National Library for the Study of George Washington
In 2009, Centerbrook was invited by the eminent Mount Vernon Ladies' Association of the Union to compete for the design of a new National Library for the Study of George Washington at his hallowed Mount Vernon estate.
They asked competitors to address the mission of the library, which was to be a repository of information about George Washington. In addition to book stacks and reading spaces, the new library would support education and outreach programs and host seminars and conferences. It was emphasized that entries should evoke the Mount Vernon “sense of place,” relating to existing estate buildings, referencing elements of George Washington’s architecture, and promoting a connection between the wooded site and the interiors and occupants of the building. Like so many estates of its time, Mt. Vernon shows Palladian influence blending with Georgian details. Symmetry is important, but unlike Palladio’s original villas, the scale is usually small and residential, with outbuildings creating a rural village.

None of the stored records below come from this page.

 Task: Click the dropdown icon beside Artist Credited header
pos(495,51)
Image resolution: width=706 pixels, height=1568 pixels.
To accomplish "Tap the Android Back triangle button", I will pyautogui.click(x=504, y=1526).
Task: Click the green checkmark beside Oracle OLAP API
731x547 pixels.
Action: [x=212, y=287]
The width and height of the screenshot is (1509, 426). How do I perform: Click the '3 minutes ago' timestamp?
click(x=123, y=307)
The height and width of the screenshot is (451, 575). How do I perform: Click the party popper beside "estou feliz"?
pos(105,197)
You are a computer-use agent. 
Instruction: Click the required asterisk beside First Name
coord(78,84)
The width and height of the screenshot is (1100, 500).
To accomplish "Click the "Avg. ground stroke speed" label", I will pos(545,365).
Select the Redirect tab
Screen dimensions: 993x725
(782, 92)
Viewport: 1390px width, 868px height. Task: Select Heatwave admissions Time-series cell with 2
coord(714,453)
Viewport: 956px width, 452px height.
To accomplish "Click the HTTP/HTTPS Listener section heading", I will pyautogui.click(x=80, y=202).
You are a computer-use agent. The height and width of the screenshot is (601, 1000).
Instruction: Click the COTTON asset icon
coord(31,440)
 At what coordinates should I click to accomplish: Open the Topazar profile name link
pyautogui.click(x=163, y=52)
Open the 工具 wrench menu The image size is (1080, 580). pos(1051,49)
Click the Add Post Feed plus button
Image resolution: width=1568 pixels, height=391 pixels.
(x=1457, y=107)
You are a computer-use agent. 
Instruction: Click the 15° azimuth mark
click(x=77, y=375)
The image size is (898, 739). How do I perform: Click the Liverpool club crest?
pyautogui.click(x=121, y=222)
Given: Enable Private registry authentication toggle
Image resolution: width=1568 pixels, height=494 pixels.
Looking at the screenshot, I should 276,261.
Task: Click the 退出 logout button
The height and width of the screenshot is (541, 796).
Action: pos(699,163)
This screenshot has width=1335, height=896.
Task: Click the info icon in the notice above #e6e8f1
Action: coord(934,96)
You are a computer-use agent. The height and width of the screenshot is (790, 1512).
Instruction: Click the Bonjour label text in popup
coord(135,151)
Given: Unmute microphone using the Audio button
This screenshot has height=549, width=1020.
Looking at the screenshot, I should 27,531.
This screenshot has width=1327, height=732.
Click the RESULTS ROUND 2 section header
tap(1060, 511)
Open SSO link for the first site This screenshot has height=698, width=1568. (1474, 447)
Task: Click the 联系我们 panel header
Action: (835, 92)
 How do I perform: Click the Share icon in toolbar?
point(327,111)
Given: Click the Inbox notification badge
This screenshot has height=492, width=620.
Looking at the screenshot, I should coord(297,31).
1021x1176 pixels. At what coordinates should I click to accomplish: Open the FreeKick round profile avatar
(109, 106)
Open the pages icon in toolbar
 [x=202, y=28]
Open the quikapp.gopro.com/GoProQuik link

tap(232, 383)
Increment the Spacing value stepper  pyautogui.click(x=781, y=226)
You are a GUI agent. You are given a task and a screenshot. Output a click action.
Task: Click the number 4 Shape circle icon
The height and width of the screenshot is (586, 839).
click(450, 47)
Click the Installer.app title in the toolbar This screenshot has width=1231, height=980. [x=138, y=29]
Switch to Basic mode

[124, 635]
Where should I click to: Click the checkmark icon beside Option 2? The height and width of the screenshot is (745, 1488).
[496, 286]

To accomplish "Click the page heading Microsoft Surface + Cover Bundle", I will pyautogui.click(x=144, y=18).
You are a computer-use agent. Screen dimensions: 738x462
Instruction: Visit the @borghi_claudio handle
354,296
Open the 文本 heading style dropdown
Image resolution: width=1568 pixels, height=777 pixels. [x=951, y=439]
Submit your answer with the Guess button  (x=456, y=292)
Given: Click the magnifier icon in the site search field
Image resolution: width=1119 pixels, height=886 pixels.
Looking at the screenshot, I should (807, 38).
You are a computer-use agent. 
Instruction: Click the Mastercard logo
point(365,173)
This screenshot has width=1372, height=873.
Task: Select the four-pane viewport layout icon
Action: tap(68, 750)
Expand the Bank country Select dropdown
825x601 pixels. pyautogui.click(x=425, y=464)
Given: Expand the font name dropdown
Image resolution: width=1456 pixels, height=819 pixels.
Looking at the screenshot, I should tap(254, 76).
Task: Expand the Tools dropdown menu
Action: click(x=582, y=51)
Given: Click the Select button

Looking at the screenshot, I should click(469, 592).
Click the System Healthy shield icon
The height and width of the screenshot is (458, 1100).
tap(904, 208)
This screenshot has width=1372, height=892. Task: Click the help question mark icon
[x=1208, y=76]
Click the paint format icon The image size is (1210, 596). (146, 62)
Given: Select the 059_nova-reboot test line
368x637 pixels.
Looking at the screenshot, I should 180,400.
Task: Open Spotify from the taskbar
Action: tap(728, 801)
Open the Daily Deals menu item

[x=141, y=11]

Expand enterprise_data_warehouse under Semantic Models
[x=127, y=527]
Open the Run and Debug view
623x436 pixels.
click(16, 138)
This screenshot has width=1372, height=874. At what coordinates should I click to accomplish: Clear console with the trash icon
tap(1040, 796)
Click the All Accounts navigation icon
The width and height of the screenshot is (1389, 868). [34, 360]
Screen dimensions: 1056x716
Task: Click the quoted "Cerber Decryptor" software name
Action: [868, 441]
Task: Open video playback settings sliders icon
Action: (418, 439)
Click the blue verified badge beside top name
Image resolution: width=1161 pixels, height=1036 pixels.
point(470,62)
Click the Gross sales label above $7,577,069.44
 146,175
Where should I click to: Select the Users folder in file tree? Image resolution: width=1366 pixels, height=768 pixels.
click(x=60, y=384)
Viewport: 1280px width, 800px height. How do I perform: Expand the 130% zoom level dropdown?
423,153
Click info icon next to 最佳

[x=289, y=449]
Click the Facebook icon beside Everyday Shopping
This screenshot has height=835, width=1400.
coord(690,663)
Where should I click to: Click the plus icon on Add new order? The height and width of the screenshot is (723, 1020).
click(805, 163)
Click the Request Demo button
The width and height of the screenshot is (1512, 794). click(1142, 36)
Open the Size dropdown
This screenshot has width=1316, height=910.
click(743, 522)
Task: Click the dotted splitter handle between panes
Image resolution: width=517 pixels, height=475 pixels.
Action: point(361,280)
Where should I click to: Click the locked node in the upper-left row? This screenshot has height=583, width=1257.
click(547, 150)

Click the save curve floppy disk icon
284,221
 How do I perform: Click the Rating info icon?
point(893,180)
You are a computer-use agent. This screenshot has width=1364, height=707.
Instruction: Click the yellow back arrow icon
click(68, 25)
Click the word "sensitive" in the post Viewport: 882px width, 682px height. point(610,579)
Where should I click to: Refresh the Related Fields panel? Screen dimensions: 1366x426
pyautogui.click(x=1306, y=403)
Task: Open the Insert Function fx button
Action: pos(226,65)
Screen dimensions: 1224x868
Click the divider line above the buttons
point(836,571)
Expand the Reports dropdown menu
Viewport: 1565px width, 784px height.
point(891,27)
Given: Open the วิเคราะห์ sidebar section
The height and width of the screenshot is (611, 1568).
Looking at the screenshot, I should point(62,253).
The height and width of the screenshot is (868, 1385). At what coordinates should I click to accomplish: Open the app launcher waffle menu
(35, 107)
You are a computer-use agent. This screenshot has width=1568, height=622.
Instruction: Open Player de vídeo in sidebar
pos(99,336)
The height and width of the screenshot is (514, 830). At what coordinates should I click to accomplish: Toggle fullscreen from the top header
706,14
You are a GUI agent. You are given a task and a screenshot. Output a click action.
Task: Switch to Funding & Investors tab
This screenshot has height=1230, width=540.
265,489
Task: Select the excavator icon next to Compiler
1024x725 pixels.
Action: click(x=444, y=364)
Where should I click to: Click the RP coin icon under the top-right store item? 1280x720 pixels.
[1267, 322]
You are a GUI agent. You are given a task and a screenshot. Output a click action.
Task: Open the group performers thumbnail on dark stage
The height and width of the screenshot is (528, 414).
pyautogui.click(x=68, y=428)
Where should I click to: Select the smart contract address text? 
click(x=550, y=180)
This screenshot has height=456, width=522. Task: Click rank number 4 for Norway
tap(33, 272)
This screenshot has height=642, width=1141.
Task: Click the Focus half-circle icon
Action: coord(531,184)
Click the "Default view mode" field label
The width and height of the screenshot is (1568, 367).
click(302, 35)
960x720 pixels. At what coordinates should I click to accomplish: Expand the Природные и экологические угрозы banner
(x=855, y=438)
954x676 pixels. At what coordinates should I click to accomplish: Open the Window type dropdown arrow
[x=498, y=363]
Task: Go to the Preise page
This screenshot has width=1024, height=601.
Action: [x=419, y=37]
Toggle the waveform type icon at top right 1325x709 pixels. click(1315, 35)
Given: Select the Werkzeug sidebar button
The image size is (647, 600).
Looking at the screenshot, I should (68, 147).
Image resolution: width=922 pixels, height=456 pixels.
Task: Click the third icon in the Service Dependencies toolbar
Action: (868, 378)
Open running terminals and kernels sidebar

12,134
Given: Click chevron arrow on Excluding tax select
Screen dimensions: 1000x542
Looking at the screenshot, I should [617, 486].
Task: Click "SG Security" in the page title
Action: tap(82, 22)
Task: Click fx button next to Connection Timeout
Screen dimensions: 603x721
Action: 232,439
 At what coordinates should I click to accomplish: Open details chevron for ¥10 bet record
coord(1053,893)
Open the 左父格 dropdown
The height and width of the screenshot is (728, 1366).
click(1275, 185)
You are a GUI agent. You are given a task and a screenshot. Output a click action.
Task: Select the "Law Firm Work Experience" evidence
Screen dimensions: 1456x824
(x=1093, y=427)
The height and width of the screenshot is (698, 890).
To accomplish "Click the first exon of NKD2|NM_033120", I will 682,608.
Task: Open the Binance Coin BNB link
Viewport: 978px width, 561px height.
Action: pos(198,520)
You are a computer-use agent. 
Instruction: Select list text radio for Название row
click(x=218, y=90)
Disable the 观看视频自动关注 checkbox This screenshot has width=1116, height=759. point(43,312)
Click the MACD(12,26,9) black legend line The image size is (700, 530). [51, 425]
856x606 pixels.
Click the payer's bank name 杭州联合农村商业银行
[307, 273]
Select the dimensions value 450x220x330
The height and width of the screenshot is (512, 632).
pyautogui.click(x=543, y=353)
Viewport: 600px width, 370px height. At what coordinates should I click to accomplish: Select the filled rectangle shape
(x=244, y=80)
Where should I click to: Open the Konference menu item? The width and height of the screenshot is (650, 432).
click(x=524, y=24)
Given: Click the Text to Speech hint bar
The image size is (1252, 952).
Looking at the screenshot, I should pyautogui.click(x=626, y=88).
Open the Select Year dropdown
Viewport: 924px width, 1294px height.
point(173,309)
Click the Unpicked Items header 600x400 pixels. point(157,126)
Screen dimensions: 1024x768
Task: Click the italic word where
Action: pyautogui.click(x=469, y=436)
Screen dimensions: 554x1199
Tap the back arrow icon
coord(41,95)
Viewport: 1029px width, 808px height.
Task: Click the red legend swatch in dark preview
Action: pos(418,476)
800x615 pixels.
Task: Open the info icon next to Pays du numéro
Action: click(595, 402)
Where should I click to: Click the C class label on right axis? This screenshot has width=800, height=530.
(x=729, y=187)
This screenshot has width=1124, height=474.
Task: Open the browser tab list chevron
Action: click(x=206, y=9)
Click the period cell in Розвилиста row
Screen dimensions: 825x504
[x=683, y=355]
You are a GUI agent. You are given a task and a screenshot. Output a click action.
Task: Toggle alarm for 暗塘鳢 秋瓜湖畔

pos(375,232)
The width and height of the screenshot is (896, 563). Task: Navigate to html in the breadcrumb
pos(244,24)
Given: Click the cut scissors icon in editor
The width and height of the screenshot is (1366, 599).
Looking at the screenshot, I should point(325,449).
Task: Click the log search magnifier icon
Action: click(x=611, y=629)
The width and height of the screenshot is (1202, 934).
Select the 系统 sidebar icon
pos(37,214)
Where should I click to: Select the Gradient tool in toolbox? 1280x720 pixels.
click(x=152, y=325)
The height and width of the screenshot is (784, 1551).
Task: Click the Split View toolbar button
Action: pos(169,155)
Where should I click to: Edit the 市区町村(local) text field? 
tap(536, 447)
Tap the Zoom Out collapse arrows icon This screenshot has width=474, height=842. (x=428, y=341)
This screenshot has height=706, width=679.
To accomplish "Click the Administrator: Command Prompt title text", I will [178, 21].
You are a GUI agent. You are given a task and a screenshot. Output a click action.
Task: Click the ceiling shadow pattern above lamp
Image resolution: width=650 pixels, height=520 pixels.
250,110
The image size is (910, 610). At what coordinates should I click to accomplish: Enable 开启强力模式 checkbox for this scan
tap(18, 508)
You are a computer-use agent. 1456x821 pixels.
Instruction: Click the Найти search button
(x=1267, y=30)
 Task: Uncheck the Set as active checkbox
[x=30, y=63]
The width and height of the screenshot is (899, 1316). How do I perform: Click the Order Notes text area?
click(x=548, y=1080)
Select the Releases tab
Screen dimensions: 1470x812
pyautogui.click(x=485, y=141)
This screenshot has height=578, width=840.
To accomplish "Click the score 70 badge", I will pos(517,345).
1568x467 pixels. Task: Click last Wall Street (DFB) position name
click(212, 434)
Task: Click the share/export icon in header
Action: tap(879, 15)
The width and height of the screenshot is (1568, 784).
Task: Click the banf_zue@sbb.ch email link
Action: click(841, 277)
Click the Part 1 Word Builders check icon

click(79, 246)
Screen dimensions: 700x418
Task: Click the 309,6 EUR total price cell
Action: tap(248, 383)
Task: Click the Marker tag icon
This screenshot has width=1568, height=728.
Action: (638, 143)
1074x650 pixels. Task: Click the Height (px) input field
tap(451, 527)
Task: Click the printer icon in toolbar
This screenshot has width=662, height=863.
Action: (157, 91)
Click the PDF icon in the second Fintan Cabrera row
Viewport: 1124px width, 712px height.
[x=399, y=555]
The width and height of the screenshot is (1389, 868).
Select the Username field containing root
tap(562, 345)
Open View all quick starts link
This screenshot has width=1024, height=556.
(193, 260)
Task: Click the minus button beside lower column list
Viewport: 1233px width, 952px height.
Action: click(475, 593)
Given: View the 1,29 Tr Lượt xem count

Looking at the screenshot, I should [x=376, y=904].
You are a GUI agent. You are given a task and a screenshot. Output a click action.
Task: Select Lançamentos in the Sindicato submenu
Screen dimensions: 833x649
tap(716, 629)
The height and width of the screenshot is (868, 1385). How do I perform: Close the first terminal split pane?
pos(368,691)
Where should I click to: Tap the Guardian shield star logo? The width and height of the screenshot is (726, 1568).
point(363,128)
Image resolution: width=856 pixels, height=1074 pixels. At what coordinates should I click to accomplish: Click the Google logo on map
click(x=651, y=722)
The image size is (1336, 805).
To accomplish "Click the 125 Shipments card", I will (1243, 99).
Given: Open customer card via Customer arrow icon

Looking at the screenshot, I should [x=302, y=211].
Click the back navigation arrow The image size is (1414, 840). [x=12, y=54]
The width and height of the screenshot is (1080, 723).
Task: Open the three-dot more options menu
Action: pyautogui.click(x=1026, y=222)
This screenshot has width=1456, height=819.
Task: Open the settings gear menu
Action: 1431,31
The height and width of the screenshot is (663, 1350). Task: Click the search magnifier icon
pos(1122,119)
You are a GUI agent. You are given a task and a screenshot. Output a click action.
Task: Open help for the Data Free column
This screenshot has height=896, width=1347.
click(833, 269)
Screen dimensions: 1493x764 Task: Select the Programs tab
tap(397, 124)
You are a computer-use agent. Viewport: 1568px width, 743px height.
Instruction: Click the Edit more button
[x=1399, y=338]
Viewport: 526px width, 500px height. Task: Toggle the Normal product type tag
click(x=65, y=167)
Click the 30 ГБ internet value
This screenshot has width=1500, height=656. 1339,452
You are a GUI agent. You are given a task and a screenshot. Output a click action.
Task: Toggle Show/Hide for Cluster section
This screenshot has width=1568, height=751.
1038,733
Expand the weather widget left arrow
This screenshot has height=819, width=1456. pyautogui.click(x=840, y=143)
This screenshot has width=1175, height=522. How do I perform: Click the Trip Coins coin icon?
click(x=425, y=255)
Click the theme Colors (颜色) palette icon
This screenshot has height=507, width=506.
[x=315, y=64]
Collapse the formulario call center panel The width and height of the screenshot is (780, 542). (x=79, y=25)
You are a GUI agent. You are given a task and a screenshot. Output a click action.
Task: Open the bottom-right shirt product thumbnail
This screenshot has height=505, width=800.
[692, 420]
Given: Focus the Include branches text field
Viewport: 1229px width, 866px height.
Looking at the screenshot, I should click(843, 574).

The Ladies’ Association noted that the Rare Book Vault housing George Washington’s own books and papers, would be the “heart” of the library. And they suggested that the new structure should use grade changes with a significant basement to reduce the footprint and the apparent scale of the project.
Thus, Centerbrook’s proposed building is a symmetrical but idiosyncratic complex of pavilions on two levels. These break down the scale of the large institution into residential size elements that create courtyards front and back. These buildings are all covered in white clapboard with red roofs, and are fenestrated with traditional shape windows with louvers (looking like shutters) for modern day energy savings. Several are large at appropriate locations.
The entry drive, snakes through the woods to a formal entry court facing an outer pavilion on axis. The drive court is surrounded by an arcade of arches, another bow to the original estate. Hidden above the arches is a second-floor passage between pavilions that is all glass on its far side. The arches themselves form a welcoming porch that leads into the lobby and to the large underground library vault set into the hill behind. Work and meeting spaces, on the other hand, are filled with (louver controlled) daylight on both levels.
The rear, upper court above the vault is a park, a place for outdoor meetings, reading, and celebration. In the center of that court is a skylight for the lobby disguised as an old covered estate well. Behind it is a presentation amphitheater set into the continuing hill and leading to estate walking paths.